British journalist (born 1982)

Zoe Strimpel (born 8 July 1982) is an American British columnist and commentator. Strimpel writes a weekly opinion column for The Sunday Telegraph.

==Early life and education==
Strimpel was born into a Jewish family in London in 1982 and has a brother. She grew up in Boston, United States, returning to England aged 16. She attended Bedales School, read English at Jesus College, Cambridge, and attended Wolfson College, Cambridge, completing an MPhil in Gender Studies.

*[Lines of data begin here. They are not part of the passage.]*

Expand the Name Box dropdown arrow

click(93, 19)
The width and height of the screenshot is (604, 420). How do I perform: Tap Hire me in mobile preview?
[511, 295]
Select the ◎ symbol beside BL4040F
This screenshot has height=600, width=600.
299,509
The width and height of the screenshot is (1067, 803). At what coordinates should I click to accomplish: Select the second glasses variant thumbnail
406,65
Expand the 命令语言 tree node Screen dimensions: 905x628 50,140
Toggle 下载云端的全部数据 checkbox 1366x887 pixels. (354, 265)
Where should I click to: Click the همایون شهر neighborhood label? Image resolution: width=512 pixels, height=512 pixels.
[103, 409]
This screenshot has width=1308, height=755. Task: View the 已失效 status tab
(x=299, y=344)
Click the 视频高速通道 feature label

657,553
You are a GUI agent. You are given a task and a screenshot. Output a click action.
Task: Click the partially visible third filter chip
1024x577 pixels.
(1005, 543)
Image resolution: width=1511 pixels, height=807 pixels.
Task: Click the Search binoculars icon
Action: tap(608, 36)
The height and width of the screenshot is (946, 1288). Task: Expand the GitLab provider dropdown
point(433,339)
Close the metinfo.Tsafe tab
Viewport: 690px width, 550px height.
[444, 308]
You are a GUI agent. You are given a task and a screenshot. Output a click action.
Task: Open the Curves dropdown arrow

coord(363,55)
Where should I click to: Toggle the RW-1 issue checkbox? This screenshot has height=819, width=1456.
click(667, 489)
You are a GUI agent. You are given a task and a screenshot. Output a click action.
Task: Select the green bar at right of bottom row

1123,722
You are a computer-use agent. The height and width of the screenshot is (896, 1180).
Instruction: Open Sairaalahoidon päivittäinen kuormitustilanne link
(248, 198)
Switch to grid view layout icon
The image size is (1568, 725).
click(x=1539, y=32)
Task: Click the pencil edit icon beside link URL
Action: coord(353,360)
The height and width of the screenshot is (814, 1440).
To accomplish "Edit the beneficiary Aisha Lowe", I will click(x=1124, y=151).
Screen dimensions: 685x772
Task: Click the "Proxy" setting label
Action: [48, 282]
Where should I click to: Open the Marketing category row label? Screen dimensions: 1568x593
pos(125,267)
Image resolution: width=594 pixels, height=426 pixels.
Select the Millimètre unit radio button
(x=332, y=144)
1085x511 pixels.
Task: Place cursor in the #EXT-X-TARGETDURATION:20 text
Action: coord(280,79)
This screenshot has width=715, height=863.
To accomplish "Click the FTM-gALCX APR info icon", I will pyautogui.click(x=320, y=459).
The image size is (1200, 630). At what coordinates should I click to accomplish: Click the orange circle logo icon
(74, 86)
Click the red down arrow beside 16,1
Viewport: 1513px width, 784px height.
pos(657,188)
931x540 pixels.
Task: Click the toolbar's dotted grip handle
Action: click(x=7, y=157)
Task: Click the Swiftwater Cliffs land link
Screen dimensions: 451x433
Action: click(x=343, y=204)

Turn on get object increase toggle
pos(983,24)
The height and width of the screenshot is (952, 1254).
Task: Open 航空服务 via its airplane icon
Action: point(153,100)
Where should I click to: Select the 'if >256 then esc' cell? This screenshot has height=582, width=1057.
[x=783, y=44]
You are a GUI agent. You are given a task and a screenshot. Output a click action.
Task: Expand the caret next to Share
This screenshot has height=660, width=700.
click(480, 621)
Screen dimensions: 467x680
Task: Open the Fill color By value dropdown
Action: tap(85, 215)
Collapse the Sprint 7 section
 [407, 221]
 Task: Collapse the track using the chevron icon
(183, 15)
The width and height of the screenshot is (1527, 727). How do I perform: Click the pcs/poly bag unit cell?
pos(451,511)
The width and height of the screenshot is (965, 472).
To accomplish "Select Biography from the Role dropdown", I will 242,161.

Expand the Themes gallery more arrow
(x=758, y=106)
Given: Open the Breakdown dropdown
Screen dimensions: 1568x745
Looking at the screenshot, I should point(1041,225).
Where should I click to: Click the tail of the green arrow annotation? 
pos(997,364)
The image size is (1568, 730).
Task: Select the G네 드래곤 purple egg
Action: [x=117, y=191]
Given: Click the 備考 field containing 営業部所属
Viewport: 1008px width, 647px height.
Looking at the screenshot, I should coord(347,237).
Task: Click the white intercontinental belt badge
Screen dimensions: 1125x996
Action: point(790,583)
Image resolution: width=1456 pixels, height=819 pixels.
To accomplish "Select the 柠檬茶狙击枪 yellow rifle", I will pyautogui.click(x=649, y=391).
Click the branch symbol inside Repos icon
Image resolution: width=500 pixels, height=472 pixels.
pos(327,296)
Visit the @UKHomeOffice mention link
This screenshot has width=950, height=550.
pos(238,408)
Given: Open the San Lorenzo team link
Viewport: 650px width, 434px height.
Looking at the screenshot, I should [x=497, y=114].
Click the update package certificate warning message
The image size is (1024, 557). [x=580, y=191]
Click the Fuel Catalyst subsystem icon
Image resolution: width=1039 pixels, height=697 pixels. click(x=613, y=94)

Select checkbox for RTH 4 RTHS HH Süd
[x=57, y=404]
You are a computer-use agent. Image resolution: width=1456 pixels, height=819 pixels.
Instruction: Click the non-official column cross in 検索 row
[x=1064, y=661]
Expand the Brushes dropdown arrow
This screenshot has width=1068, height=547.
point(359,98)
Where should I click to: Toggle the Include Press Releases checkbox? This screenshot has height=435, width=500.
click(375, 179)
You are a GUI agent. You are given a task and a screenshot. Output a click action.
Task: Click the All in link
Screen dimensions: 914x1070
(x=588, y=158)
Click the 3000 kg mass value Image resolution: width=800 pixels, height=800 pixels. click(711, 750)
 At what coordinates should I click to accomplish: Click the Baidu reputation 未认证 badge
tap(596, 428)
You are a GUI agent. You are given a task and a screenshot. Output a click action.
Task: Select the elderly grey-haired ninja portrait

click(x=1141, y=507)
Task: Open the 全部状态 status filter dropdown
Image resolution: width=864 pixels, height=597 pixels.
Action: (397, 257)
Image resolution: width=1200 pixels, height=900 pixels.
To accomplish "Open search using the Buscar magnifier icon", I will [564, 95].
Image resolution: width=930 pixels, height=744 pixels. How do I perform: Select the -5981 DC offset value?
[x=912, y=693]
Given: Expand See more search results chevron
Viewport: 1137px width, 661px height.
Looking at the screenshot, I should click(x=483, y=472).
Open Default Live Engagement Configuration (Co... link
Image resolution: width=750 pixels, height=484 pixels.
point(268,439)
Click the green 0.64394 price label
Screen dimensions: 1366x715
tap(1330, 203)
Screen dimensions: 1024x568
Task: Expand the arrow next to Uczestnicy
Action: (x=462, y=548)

She then undertook a PhD in Modern British History at the University of Sussex, funded by an Asa Briggs scholarship, before becoming a research fellow for two years on a Leverhulme Trust-funded project at Sussex, Cambridge and the British Library on the business practices of feminist publishers in the 1970s.

In November 2020, Strimpel became a British Academy postdoctoral fellow at the University of Warwick, researching relational tumult following the Divorce Reform Act 1969.

==Career==
From 2008, Strimpel was a features and lifestyle writer for City AM. She has written on gender relations for Elle, the Sunday Times Style magazine, and HuffPost. She has also contributed to The Jewish Chronicle and writes for The Spectator and UnHerd. She writes a weekly opinion column for The Sunday Telegraph, covering gender, dating, identity, and topical events.

Strimpel has appeared on radio and television to discuss topics such as dating, feminism, and diversity. She presented a podcast on culture called Hyped! with the historian Tom Stammers from 2020 to 2024. She has written several books. She has declared that she is a "pretty major fan of Israel" and wants "Israel’s case to be disseminated to the world".

== Personal life ==
Strimpel lives in a Jewish neighbourhood of north London.
She had a daughter in 2024. She is a US citizen.

==Bibliography==
- What the Hell Is He Thinking? (Penguin, 2010)
- The Man Diet (Avon, 2011)
- Seeking Love in Modern Britain (Bloomsbury, 2020)
- In Defence of Female Promiscuity (Constable, 2026)
- Good Slut (Constable, 2026)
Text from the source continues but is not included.